NEW YORK – Call it the era of awards ad nauseam.
Fall is awards season for an entertainment industry that just can't seem to congratulate itself enough in front of a television audience. MTV will kick it off Thursday with its Video Music Awards, followed by the Latin Grammys Tuesday and the Primetime Emmys the next week.
"There are so many now that one's really got to laugh at a lot of them," said Robert Thompson, pop culture and media professor at Syracuse University. "You could have the Awards Show Channel on cable that could give awards 24 hours a day."
Only journalists are rumored to give themselves more awards than Hollywood types — but so far, those ceremonies aren't broadcast in front of a live, national audience.
Though the Oscars, Grammys, Emmys, and Tonys are widely considered the benchmark honors for actors and musicians, there has been a staggering increase in televised ceremonies. A tally by Variety magazine found a whopping 4,025 entertainment awards were handed out in 564 separate ceremonies last year. By June 2001 — the last date for which data is available — 3,124 awards had already been presented at 200 events, according to the magazine.
Performers can receive anything from a Dove Christian Music Award to an American Film Institute trophy. (AFI announced this week that it's adding an award show to the lengthening list.) Other possible honors: an MTV Movie golden bucket of popcorn, a Teen Choice surfboard, a People's Choice sculpture engraved with clapping hands, a Black Entertainment Television shooting star, and a Country Music Association rocket-shaped glass tower.
"[Stars] hunger for critical acclaim and artistic respect. Awards really feed into that," said Los Angeles Times pop culture and music writer Geoff Boucher, who called the explosion of ceremonies "ludicrous."
Boucher said the phenomenon isn't just about celebrities patting themselves on the back. Awards shows are a smart business for television.

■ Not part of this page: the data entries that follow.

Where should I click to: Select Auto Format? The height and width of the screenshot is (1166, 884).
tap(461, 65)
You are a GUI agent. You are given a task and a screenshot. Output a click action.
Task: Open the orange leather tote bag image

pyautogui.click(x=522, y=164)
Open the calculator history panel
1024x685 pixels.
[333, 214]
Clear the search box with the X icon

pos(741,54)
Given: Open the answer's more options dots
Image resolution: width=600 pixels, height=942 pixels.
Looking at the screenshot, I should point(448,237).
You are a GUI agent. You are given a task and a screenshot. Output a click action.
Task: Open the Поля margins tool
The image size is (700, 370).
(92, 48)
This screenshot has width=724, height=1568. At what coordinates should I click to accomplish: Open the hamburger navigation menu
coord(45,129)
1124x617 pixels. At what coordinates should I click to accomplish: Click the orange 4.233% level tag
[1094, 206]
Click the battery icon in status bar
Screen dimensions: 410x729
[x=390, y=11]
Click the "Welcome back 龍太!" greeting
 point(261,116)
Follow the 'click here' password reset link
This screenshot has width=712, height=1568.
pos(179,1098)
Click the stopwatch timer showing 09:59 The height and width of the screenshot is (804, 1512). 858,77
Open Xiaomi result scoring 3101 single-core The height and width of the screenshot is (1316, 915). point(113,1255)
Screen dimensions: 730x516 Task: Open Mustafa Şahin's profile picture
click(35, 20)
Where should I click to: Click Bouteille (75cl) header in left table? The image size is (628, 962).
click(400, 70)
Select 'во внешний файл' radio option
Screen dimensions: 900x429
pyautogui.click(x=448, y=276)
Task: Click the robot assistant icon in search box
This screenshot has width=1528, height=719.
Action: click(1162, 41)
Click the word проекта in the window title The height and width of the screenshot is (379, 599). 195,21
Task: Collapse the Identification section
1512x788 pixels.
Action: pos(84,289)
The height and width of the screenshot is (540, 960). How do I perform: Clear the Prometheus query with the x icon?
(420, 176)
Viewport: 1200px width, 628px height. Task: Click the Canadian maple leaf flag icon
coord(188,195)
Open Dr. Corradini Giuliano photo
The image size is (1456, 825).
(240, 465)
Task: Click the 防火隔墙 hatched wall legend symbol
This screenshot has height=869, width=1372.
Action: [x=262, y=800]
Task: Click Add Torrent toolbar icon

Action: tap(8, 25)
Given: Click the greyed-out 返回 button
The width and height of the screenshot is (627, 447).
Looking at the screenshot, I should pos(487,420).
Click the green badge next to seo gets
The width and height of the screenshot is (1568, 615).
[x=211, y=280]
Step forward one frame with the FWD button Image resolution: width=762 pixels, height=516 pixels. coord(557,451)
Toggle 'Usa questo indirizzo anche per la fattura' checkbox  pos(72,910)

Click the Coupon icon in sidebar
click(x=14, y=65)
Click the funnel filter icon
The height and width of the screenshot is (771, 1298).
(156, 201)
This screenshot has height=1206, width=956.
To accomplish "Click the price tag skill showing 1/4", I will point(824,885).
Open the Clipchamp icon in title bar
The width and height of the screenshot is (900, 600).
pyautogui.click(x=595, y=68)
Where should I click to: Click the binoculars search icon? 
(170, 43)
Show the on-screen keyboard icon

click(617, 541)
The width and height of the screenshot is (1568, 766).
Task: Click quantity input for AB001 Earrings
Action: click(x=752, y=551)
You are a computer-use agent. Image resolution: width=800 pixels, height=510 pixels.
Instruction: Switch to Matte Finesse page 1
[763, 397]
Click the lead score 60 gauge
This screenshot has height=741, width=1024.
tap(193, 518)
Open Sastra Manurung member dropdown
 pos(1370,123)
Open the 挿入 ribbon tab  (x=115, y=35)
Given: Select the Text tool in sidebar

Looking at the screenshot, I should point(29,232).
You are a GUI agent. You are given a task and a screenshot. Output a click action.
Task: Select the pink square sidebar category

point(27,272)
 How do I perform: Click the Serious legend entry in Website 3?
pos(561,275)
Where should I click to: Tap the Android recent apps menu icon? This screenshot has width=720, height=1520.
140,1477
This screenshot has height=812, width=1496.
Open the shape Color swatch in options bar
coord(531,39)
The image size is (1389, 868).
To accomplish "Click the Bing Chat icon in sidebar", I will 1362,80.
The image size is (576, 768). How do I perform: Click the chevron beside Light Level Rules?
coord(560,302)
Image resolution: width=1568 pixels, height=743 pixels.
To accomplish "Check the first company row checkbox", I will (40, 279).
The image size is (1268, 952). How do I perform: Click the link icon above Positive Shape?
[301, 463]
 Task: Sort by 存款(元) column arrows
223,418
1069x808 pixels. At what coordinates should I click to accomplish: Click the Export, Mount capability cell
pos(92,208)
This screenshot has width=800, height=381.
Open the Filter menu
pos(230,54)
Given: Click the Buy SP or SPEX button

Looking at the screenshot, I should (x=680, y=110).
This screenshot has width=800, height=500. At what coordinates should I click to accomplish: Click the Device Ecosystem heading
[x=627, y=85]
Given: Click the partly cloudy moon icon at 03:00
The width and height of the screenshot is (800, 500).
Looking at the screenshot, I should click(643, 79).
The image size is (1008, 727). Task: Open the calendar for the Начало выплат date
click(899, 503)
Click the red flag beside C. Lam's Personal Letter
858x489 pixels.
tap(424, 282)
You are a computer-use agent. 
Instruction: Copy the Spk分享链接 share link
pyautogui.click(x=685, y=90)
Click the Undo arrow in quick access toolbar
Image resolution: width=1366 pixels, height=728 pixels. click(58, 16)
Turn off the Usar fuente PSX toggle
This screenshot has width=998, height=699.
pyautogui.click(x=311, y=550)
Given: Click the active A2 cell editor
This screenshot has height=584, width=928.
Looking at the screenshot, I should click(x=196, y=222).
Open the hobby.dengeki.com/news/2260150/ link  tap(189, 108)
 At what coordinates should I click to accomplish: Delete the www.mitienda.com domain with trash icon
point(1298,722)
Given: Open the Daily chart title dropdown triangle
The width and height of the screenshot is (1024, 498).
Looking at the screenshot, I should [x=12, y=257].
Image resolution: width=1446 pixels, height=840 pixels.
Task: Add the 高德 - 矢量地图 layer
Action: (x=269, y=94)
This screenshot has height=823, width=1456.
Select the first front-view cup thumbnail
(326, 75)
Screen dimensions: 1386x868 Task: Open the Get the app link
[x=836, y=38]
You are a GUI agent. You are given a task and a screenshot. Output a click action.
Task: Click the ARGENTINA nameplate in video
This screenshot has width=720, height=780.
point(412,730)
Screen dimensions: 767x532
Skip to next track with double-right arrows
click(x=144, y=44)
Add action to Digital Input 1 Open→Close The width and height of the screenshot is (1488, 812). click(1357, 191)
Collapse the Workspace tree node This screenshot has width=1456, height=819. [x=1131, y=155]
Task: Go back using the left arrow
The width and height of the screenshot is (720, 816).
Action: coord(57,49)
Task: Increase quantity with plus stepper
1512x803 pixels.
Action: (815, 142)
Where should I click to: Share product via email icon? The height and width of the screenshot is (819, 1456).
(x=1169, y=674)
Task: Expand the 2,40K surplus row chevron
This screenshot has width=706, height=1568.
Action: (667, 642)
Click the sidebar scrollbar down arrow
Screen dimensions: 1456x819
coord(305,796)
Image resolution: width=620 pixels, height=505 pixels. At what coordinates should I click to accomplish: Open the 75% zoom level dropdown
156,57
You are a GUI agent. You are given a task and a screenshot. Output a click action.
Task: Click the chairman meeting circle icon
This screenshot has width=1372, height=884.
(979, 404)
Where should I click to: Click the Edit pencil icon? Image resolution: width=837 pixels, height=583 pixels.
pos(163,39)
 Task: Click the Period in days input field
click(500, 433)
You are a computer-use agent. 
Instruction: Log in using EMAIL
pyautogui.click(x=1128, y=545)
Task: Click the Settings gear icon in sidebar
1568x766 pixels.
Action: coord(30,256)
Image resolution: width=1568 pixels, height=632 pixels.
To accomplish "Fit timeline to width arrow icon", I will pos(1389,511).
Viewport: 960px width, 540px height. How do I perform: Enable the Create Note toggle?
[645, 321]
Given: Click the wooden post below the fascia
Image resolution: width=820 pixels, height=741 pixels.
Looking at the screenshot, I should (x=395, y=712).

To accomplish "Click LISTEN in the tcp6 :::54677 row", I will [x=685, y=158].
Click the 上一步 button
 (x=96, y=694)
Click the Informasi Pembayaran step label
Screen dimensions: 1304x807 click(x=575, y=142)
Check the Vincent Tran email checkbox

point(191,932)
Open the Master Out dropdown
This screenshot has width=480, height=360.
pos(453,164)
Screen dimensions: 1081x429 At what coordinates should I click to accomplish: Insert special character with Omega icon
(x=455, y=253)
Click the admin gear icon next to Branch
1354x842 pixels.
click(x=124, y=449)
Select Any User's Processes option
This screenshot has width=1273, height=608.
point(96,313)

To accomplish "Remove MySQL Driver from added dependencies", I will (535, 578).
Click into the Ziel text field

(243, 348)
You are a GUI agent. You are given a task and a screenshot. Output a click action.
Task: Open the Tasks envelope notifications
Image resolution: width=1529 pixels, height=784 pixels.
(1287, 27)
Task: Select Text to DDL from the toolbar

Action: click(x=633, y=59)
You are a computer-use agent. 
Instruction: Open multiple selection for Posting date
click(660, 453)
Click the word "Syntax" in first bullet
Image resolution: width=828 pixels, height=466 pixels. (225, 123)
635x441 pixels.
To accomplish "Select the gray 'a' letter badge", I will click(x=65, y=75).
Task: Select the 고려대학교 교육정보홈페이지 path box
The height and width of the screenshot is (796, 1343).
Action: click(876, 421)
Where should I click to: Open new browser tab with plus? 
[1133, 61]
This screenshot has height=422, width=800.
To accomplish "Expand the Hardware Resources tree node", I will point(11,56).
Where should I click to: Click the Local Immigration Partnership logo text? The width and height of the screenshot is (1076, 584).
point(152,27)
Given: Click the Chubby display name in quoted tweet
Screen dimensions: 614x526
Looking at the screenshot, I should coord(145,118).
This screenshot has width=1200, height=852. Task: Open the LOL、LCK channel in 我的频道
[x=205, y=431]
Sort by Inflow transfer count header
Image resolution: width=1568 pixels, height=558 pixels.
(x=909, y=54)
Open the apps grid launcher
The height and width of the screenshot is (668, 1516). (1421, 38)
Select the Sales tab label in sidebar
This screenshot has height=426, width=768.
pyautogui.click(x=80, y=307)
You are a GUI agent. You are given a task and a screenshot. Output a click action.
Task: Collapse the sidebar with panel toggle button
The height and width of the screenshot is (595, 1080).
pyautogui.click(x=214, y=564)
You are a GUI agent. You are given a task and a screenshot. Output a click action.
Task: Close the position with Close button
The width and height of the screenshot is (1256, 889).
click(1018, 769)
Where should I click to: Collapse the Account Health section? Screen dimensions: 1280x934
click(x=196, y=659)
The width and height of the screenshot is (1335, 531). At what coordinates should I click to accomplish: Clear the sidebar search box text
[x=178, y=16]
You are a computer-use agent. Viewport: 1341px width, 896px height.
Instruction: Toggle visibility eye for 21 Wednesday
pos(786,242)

"If you are a TV producer and you want great ratings by having celebrities, you create an awards show and these people come for free," he said. "It's the only way you can get all these people to show up on the same night. It's a lot of bang for your buck."
The public's insatiable hunger for the rich and famous has made it possible to fill the airwaves with these shows virtually all the time. So have programs such as Entertainment Tonight and Access Hollywood, as well as the E! channel and a multitude of celebrity-oriented Web sites.
Thompson said reality TV has also fed into the growth of awards shows. Like Survivor and The Real World, an awards ceremony is a staged situation, where participants respond somewhat spontaneously to what unfolds as the camera rolls.
"Someone is going to win and the other nominees are going to get voted off the island," Thompson said. "They're short, ad-hoc reality shows. We're learning how much drama can be milked out of these pseudo-events."
The diverse live performances they feature make them one of the last surviving forms of variety show on the air. They also honor those who might have been forgotten in the four old-guard ceremonies and expose the public to less-mainstream types of entertainment.
Some experts say the rising number of Hollywood honors might cheapen the value of entertainment awards and make audiences cynical about their merit.
"Every new one waters down the rest," Boucher said. "I'm waiting for the day when someone gets up there and forgets which one they're being handed."
Thompson doesn't think there's an imminent end to the madness.
"We're going to see a lot more of these," he predicted. "I don't think we've reached saturation yet."
After all, there's a reason most other industries don't televise their awards ceremonies. The ratings game and the starry-eyed public can explain the phenomenon in part, but awards shows wouldn't be skyrocketing without the larger-than-life celebrity egos driving them.
"You hand these people these trophies and they see their own reflections in them," Boucher said. "They love that."